►

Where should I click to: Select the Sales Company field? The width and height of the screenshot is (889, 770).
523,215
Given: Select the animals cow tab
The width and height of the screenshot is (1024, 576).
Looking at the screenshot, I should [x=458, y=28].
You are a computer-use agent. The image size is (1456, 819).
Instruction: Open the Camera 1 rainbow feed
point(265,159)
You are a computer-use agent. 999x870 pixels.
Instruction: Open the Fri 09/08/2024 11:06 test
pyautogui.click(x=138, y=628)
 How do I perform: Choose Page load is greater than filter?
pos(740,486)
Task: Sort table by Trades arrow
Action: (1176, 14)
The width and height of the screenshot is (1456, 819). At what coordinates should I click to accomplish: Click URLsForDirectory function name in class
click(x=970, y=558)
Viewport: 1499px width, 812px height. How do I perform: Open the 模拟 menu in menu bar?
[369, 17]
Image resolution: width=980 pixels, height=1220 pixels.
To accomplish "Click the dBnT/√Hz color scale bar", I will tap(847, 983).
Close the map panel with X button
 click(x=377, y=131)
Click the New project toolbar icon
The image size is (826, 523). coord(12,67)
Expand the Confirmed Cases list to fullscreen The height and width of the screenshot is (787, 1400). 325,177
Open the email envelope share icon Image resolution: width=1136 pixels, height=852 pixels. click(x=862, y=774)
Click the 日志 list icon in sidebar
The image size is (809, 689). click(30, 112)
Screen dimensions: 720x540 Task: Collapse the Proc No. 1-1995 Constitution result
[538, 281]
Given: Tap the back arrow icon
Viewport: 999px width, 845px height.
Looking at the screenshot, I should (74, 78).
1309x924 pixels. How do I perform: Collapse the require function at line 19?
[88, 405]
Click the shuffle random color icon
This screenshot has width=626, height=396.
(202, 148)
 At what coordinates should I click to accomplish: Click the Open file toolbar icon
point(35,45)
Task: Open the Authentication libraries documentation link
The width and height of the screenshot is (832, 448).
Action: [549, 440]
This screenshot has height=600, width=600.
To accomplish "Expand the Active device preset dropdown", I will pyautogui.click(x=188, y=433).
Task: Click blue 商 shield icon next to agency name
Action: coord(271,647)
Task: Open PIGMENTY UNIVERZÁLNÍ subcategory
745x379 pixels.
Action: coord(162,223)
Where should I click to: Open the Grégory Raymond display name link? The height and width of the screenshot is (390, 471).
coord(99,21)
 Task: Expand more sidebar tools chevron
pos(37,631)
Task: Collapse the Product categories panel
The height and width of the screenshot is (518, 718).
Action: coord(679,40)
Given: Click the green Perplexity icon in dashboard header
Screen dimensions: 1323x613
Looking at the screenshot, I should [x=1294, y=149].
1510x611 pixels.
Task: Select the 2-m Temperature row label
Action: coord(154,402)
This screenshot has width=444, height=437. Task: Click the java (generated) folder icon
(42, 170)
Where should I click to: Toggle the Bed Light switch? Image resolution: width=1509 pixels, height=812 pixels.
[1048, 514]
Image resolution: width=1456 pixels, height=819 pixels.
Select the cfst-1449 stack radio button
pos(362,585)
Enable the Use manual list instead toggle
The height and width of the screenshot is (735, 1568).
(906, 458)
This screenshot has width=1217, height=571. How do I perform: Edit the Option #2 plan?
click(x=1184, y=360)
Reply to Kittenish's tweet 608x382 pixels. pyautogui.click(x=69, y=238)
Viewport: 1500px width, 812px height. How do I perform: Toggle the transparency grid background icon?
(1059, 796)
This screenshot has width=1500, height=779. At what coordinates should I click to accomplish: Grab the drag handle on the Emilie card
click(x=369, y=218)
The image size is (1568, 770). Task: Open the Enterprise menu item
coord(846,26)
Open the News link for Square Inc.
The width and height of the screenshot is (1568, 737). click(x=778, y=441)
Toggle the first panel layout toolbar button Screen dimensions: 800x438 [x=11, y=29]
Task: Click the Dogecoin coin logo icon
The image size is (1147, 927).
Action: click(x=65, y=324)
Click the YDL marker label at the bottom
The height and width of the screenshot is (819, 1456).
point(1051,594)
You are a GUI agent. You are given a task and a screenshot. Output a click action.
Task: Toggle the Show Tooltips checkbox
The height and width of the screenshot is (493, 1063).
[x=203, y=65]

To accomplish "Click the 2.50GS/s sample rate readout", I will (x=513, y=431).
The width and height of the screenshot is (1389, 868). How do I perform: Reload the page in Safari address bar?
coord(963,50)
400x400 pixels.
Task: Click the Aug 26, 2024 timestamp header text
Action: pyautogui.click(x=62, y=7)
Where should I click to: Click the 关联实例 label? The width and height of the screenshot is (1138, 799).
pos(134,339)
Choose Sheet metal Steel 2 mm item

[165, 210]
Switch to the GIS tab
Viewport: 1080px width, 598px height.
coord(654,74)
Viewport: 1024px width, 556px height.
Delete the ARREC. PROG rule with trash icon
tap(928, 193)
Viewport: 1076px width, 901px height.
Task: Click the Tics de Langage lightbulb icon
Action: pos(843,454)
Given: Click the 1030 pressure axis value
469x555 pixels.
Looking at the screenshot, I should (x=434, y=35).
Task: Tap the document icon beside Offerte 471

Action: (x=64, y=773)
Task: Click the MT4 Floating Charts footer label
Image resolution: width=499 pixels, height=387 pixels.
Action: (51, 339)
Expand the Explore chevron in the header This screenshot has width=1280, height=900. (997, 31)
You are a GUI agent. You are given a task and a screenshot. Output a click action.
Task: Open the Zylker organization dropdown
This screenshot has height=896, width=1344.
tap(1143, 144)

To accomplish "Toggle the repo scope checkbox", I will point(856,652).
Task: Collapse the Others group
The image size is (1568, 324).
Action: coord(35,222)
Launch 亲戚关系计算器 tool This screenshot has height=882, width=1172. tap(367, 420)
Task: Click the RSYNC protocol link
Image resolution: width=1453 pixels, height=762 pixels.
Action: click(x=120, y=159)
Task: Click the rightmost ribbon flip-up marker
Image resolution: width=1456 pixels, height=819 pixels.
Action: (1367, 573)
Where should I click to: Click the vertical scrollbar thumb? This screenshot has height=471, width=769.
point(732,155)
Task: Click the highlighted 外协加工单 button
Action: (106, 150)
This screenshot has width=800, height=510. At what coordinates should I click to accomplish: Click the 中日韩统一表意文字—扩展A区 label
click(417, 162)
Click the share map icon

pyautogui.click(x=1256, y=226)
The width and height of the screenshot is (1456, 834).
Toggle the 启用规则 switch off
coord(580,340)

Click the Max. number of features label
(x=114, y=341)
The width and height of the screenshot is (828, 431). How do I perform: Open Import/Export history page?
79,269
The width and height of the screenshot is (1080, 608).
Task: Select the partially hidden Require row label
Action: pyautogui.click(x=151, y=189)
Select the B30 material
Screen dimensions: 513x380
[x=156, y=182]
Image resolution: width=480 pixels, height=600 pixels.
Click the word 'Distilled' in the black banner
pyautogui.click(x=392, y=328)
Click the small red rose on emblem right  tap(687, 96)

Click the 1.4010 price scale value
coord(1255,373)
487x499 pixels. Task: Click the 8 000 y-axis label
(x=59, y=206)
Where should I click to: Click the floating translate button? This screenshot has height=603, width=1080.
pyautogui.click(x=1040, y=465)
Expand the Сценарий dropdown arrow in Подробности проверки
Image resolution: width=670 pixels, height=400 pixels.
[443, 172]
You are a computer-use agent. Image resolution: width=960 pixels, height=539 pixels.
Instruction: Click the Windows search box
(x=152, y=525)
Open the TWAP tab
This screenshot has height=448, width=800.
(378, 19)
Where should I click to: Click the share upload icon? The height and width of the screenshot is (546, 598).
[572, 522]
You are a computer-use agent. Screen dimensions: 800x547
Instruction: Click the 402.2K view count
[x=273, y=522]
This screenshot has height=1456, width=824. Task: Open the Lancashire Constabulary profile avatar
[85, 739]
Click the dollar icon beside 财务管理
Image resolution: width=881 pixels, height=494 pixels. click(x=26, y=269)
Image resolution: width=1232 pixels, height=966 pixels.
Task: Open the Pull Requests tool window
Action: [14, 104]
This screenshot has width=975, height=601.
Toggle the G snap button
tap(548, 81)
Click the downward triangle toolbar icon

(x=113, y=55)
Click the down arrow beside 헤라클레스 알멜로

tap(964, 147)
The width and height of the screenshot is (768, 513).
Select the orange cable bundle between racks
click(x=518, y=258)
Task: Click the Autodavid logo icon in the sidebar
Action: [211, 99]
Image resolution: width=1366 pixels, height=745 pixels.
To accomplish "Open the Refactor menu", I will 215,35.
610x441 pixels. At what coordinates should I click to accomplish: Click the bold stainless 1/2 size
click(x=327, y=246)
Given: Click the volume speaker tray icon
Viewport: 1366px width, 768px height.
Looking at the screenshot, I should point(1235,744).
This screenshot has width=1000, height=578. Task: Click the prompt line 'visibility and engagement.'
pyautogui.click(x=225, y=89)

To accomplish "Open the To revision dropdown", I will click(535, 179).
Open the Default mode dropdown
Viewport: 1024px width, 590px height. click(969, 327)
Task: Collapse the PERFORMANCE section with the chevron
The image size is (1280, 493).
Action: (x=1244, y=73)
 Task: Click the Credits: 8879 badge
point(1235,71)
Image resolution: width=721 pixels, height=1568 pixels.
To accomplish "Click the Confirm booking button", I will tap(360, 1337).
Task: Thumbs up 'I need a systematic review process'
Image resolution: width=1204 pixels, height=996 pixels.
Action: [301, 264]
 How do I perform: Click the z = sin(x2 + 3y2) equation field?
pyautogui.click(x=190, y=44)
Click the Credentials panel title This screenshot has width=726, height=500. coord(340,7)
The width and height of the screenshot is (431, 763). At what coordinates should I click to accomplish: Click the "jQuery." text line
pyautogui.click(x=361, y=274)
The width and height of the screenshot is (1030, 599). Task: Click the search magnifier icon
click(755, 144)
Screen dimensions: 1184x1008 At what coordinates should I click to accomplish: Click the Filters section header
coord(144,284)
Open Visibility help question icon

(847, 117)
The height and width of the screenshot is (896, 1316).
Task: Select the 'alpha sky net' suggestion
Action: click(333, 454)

◄

# Task prompt:
Print out the data lines word for word, starting with the line that contains "Where should I click to: Click the vertical" and going on through the line that contains "(x=114, y=341)".

# Task output:
Where should I click to: Click the vertical scrollbar thumb? This screenshot has height=471, width=769.
point(732,155)
Task: Click the highlighted 外协加工单 button
Action: (106, 150)
This screenshot has width=800, height=510. At what coordinates should I click to accomplish: Click the 中日韩统一表意文字—扩展A区 label
click(417, 162)
Click the share map icon

pyautogui.click(x=1256, y=226)
The width and height of the screenshot is (1456, 834).
Toggle the 启用规则 switch off
coord(580,340)

Click the Max. number of features label
(x=114, y=341)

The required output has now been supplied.